Dokumentausschnitt
_ _ _ _ _ _ _

Der ultimative Gottesbeweis: Geld

Für die christlichen Großkirchen in Deutschland ist Gläubiger Staat wichtiger als gläubige Bürger, meint Ingolf Bossenz

  • Lesedauer: 3 Min.

Ob in der Tat »alle Wege« nach Rom führen, sei dahingestellt. Aber zeitweise führten alle Wege nach Limburg - jedenfalls, wenn es um das Finanzgebaren der christlichen Großkirchen ging. Um die Öffentlichkeit zu beruhigen, ist der bombastische Bischofssitz in der hessischen Kreisstadt nun für Veranstaltungen geöffnet worden.

Den Bauherrn, den inzwischen geschassten Bischof Franz-Peter Tebartz-van Elst, hat der Weg wirklich nach Rom geführt, wo er jetzt einen Posten als Delegat im Päpstlichen Rat für die Neuevangelisierung bekleidet. Diese Behörde der römischen Kurie ist zuständig für die Verkündigung des Evangeliums in Ländern, in denen der Glaube zwar stark verwurzelt ist, aber die Unterstützung für die Kirche schwindet. Was exakt auf Deutschland zutrifft.

_ _ _ _ _ _ _

Inhalt des Datensatzes

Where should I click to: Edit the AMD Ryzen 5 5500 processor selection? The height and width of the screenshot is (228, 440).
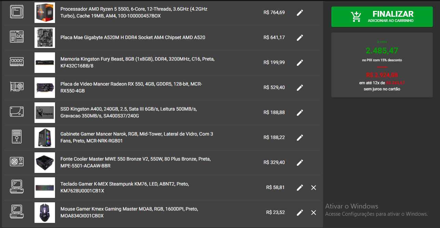tap(300, 13)
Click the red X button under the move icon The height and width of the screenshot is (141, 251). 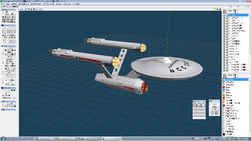[x=195, y=108]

_ _ _ _ _ _ _

Schriftliche Aufgabe
Welchen Posten bekleidet Franz-Peter Tebartz-van Elst laut dem Dokumentausschnitt jetzt in Rom?

Lösung der Aufgabe
Er ist Delegat im Päpstlichen Rat für die Neuevangelisierung.